#### TASK INSTRUCTIONS:
Extract the listing in its entirety, keeping each line identical to the original.
- - -
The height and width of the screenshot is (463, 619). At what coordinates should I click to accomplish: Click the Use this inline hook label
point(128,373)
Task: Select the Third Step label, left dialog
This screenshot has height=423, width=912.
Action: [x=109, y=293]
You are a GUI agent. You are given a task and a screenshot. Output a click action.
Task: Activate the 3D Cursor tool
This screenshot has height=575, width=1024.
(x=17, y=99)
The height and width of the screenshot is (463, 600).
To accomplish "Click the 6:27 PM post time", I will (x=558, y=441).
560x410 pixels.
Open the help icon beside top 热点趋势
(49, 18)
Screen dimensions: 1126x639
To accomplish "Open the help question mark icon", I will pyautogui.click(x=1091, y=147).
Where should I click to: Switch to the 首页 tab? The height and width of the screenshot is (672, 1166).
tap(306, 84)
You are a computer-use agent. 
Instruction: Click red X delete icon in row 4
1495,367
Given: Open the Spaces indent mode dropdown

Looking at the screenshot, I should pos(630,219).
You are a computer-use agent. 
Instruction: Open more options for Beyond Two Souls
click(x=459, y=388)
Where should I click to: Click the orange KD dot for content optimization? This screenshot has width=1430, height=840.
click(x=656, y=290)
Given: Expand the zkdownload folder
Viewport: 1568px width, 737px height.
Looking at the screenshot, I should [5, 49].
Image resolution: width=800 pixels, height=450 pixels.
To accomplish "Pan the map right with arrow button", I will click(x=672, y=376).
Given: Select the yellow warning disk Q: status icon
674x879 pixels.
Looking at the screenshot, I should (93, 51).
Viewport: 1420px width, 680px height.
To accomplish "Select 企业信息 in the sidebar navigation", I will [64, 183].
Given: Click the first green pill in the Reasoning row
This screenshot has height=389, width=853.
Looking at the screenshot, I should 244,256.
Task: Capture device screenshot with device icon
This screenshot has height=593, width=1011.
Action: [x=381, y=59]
- - -
#### SOLUTION:
The height and width of the screenshot is (463, 619). At what coordinates should I click to accomplish: Click the Use this inline hook label
point(128,373)
Task: Select the Third Step label, left dialog
This screenshot has height=423, width=912.
Action: [x=109, y=293]
You are a GUI agent. You are given a task and a screenshot. Output a click action.
Task: Activate the 3D Cursor tool
This screenshot has height=575, width=1024.
(x=17, y=99)
The height and width of the screenshot is (463, 600).
To accomplish "Click the 6:27 PM post time", I will (x=558, y=441).
560x410 pixels.
Open the help icon beside top 热点趋势
(49, 18)
Screen dimensions: 1126x639
To accomplish "Open the help question mark icon", I will pyautogui.click(x=1091, y=147).
Where should I click to: Switch to the 首页 tab? The height and width of the screenshot is (672, 1166).
tap(306, 84)
You are a computer-use agent. 
Instruction: Click red X delete icon in row 4
1495,367
Given: Open the Spaces indent mode dropdown

Looking at the screenshot, I should pos(630,219).
You are a computer-use agent. 
Instruction: Open more options for Beyond Two Souls
click(x=459, y=388)
Where should I click to: Click the orange KD dot for content optimization? This screenshot has width=1430, height=840.
click(x=656, y=290)
Given: Expand the zkdownload folder
Viewport: 1568px width, 737px height.
Looking at the screenshot, I should [5, 49].
Image resolution: width=800 pixels, height=450 pixels.
To accomplish "Pan the map right with arrow button", I will click(x=672, y=376).
Given: Select the yellow warning disk Q: status icon
674x879 pixels.
Looking at the screenshot, I should (93, 51).
Viewport: 1420px width, 680px height.
To accomplish "Select 企业信息 in the sidebar navigation", I will [64, 183].
Given: Click the first green pill in the Reasoning row
This screenshot has height=389, width=853.
Looking at the screenshot, I should 244,256.
Task: Capture device screenshot with device icon
This screenshot has height=593, width=1011.
Action: [x=381, y=59]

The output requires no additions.